DET! ahahahah. so this will be like my last post, for some period of time. and i will start blogging again...... dunno when la. when i recover and everything. when i dun feel pain anymore.
important clarification.ass. it's not even important ald. u dun even care. u dun even give a monkey. u're not affected, happily living ur stupid life. clarify wat? does it even matter to you? no. it doesn't matter to you at all, u jus say things, hurt me, den after that totally behave as if not a shit happened. that's very nice of you actually. very nice man. i believed you. i actually believed you. ok, i sound very angry. actually, i am. i'm very angry. with you. but na, dun blame you. i dun have the heart to blame you i dunno why. always and forever it's liddat. i have alot alot to tell you actually. and u gave me that impression that u so dun wanna hear. guess u're like happy with ur life now, u dun nit my say. i have alot to say. if u ever wanna hear, jus tell me.

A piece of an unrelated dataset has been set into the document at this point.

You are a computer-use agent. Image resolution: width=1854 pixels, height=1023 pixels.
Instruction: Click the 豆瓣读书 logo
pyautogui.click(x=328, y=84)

as simple as that. to all friends who thinks i'm anorexic,in depression, or attempting suicide everyday. come on la, i'm alright. please dun worry bout me la.
though i secretly hope i will die off soon. i'm ok. jus feel pain. sorta hate to take so much pain again and again. can still take it but i dun wan to take it anymore. and close friends, i jus hate those disgusting ppl la. hahahaha. to ppl who wanna know whether i'm alive or dead, pls jus come and ask me. and to those ppl who jus seem like they dun give a damn whether i'm alive or dead. ok, by all means, heck care bout me den.
YAY. my dear
no.1 cello is at home. i will hug it everyday ROFL. nothing else to hug ma. hahahaha. ok, have actually. i hugged the pig ther,dots and louis bought for me. i hugged it and cry actually. oops, i dirtied the pig. lol. and
i love temasek poly practices on monday nights! and from now on, i'm so alone. really alone.
i still wan my wish to come true. and i actually really really love you.
when i dun wan to, becos u dun love me at all.Jun_bye.